L'élu a, apparemment, été séduit par la charte et l'adoption du label Protect Planet. Apportant le soutien du conseil régional à une production viticole raisonnée et intégrée. Il était également heureux de constater que les vignerons limouxins n'étaient pas réfractaires à l'usage de la chimie, bien au contraire, si l'objectif est de faire progresser la recherche et aller toujours plus loin dans le développement durable. Un concept pris très au sérieux et cher aux dirigeants de la cave Anne de Joyeuse.
« La recherche environnementale, cela fait quinze ans que nous y pensons et y travaillons, par la technique, afin de faire évoluer la production dans le bon sens et dans tous les domaines du développement durable », expliquait Rémi Fort, président de la cave. Quatre piliers majeurs qui régissent la politique maison : la gestion environnementale dans sa globalité (respect des écosystèmes, bilans énergétiques...) ; l'entreprise à proprement parler avec l'emploi, la recherche et l'innovation ; le volet social ; enfin l'information et la communication.

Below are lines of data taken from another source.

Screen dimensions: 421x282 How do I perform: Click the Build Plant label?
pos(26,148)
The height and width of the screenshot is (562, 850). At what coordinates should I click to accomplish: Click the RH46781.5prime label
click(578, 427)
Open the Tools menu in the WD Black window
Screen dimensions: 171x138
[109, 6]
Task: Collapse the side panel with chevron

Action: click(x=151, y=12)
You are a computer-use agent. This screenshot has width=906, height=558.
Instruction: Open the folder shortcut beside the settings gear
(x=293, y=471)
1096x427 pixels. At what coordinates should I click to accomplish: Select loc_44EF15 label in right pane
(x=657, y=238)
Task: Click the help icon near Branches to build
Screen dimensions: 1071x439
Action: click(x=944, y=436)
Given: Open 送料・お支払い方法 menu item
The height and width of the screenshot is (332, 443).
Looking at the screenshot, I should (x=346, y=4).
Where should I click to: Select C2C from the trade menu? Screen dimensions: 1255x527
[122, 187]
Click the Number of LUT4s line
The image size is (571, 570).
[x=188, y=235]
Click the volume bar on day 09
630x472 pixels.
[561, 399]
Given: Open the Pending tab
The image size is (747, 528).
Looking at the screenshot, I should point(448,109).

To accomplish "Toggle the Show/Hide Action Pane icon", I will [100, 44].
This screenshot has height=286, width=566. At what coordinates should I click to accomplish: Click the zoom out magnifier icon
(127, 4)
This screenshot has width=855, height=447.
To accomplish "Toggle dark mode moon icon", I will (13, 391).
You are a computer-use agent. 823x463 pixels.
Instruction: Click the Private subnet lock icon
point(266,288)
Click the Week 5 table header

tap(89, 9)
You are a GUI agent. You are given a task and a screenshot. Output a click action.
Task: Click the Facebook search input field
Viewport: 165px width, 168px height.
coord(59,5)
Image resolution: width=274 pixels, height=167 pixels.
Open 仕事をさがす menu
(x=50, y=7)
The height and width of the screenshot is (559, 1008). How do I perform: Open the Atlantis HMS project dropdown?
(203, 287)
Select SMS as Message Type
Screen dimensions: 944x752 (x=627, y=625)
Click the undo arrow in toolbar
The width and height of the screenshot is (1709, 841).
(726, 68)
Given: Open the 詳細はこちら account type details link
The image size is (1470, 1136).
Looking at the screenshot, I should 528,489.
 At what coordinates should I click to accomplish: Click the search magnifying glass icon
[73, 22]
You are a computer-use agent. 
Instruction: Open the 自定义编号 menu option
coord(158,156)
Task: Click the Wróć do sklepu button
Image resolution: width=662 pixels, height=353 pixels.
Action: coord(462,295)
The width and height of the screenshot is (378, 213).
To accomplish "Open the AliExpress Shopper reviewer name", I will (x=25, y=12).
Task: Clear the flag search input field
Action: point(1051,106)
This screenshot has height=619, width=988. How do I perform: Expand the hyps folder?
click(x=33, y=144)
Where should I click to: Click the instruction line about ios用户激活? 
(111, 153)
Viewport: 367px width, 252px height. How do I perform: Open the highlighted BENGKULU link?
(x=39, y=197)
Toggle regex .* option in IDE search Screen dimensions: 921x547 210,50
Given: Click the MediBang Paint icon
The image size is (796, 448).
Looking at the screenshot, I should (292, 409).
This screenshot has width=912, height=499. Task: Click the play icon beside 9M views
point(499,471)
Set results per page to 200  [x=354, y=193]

Le tout en concertation avec les vignerons adhérents. « 80 % d'entre eux travaillent selon une démarche de management qualité. C'est un axe de conduite, une sorte de cycle vertueux qu'ils acceptent et respectent », ajoutait Rémi Fort. Et de concertation il était question autour d'Yves Pietrasanta, lors de sa visite. Une sorte de "brainstorming" d'avant-garde, pour faire émerger de nouvelles idées et les adopter plus largement à l'ensemble de la production viticole du Languedoc.
« L'essentiel dans la recherche, c'est d'avoir un contact avec la base, ce que nous faisons aujourd'hui, et voir comment l'on peut faire quelque chose de durable. Nous venons de créer une chaire européenne de chimie durable avec un poste détaché du CNRS ; et de mettre en place un comité stratégique pour voir ce qui se fait en terme d'innovations. Votre label Protect Planet est un bon point. Ce que vous faites est modèle et doit être pris en exemple. Les autres doivent s'en inspirer », signifiait Yves Pietrasanta. Si un appel lui a été lancé, notamment par la chambre d'agriculture, en terme de formations adaptées à ces nouvelles problématiques, le conseiller général approuvait la démarche, et se disait confiant en l'avenir. Sans parler de soutien financier, il exhortait les vignerons à monter des dossiers de subventions et se disait près à les étudier. Une bonne note, dans un contexte viticole demandeur.